Why specify files explicitly: it avoids ambiguity and guarantees the same startup path each time.

Common errors and fixes

service has no image: you likely used the wrong compose file set. Use deploy-compose.yml with your override.
invalid configuration: YAML syntax error or wrong indentation in librechat.yaml.
missing fields: required keys like version, endpoints, or models.default are absent.

Logs are the source of truth for startup failures. Check API logs first whenever the UI loads but model calls fail.

10) Verifying Ollama Connectivity

Test from inside the api container, not just from the host shell. This confirms real container-to-Ollama network reachability.

docker compose -f deploy-compose.yml -f docker-compose.override.yaml exec api curl http://OLLAMA_IP:11434/api/tags

Expected output is JSON containing a models array. If this request fails, check IP, port, firewall, and Ollama binding.

If Ollama runs on Windows, use the Windows host LAN IP (for example from ipconfig) in both this test command and baseURL. Do not use localhost unless Ollama and LibreChat are on the same machine.

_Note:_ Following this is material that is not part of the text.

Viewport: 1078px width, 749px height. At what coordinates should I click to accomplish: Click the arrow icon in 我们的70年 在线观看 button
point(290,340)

11) Selecting Models in LibreChat

Models are governed by backend configuration and provider state. They are not freely added from the GUI because endpoint admins control what is available.

With fetch: true, LibreChat asks Ollama for all available models and shows them in selection lists.

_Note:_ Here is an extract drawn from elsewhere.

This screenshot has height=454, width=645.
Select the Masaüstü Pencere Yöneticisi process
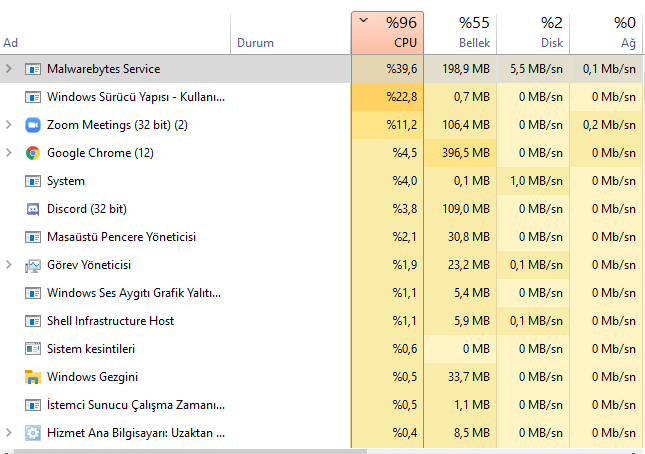(x=121, y=237)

Governance implication: if certain models are disallowed, remove them at the Ollama layer. That is safer than relying on UI-only restrictions.

12) Security and Air-Gapped Considerations

No cloud AI dependency is required for inference.
Data stays inside your controlled network boundary.
Docker provides process and filesystem isolation per service.
Future MCP integration can enforce token-scoped tool access.
Architecture aligns with least privilege and auditability goals common in Splunk operations.

This is not "secure by default" without operations discipline, but it is a strong base for controlled deployment in restricted environments.

13) What This Enables Next

Once the local UI and model path is stable, you can extend the platform with:

Splunk MCP Server integration for tool-based query and action workflows
Constrained tool execution tied to Splunk roles and service accounts
RAG patterns for SPL guidance grounded in approved internal docs
Role-based endpoint access and model policies
Audit logs across UI requests, tool calls, and backend actions

14) Summary

You built a fully local assistant stack with LibreChat as the front-end control plane and Ollama as the on-prem model runtime. The components communicate over explicit network paths and validated configuration, with no dependency on cloud AI APIs.

This approach works because each layer has a clear responsibility: UI mediation, model serving, and future tool governance through MCP. It scales by separating UI and inference hosts and by enforcing policy at the endpoint and model layers.

For organizations that need deterministic behavior, stronger audit boundaries, and local data control, this architecture is a practical and safer foundation than sending Splunk context to external AI services.